Certaines entreprises du centre-ville ont manifesté leur solidarité avec les manifestants. Miguel Reyes, propriétaire d’un café, a offert des boissons gratuites aux travailleurs de la santé, affirmant: « Ces personnes ont pris soin de nous pendant la COVID. C’est maintenant à notre tour de les soutenir. »
Au fil de l’après-midi, les travailleurs ont partagé des histoires bouleversantes d’épuisement professionnel et de détresse morale. Beaucoup ont décrit se sentir pris entre leur engagement envers les patients et leur propre santé mentale qui se détériore.
« J’ai eu des collègues qui sont eux-mêmes devenus patients, » a déclaré William Chen, inhalothérapeute. « Le stress et l’épuisement finissent par prendre un tribut physique. »
Les représentants syndicaux ont fixé une échéance en mai pour des progrès significatifs dans les négociations avant d’envisager des actions syndicales intensifiées. Bien que la législation sur les services essentiels limite les options de grève complète, des campagnes de travail selon les règles par rotation restent possibles.
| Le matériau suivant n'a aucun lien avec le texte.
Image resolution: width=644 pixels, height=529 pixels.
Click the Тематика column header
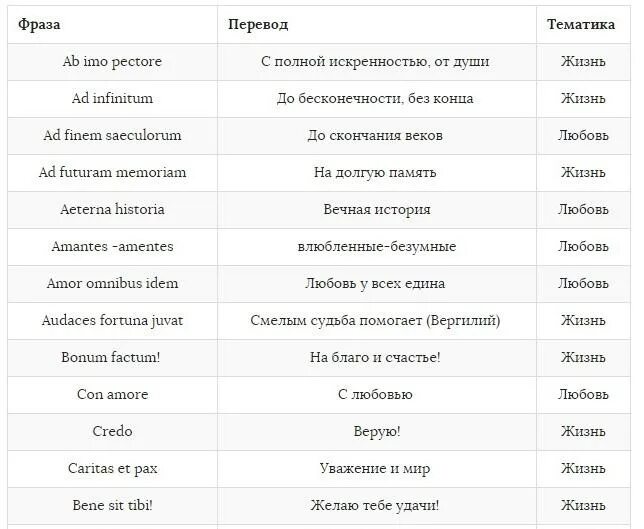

Pour le public, les implications sont claires. Des temps d’attente plus longs, des procédures retardées et une dépendance accrue aux agences de personnel privées coûteuses continueront sans changements substantiels.
Alors que la foule se dispersait vers 15 heures, l’ambiance restait déterminée plutôt que défaite. Des pancartes artisanales portant les messages « Les patients méritent mieux » et « Un salaire équitable sauve des vies » ont été soigneusement recueillies pour la prochaine manifestation.
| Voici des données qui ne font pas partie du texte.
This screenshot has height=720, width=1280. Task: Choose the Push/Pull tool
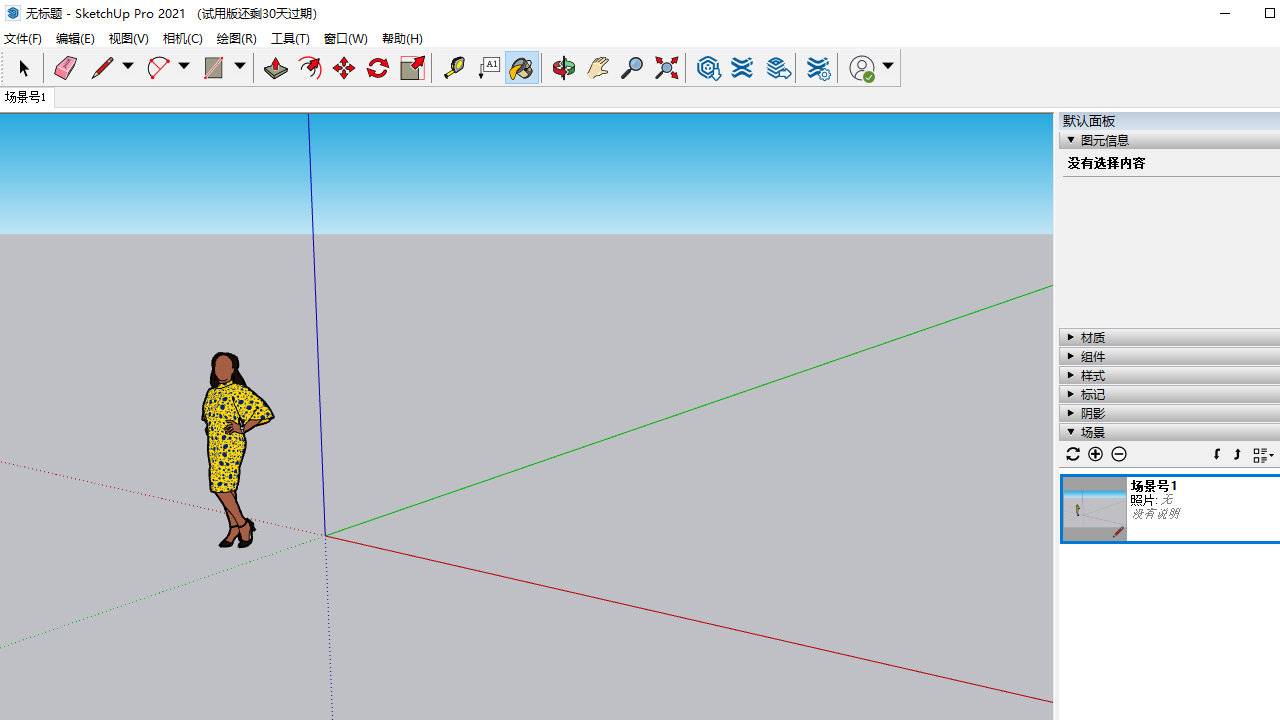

« Nous n’abandonnons pas, » a déclaré Morris alors qu’elle repartait pour un quart de soirée. « Il ne s’agit pas seulement de nos chèques de paie – il s’agit de sauver un système de santé au bord de l’effondrement. »
Le gouvernement et l’autorité sanitaire font face à des choix difficiles dans les semaines à venir. Avec les finances provinciales tendues par les récentes baisses des revenus des ressources, trouver des fonds supplémentaires pour les soins de santé nécessitera soit des augmentations d’impôts, soit des coupes dans d’autres services – aucune option n’étant politiquement acceptable avec une élection à l’horizon.
Pendant ce temps, pour des milliers de résidents de la Saskatchewan qui attendent des chirurgies ou qui peinent à trouver un médecin de famille, les conséquences de cette impasse se mesureront en plus que des dollars et des cents. Elles se mesureront en douleur, en anxiété et en vies changées par des soins retardés.
Comme l’a dit un spectateur âgé, observant la manifestation depuis son fauteuil roulant: « Je me fiche de la politique. Je veux juste que quelqu’un soit là quand j’ai besoin d’aide. » C’est un sentiment partagé par beaucoup dans toute la province, quelle que soit leur allégeance politique.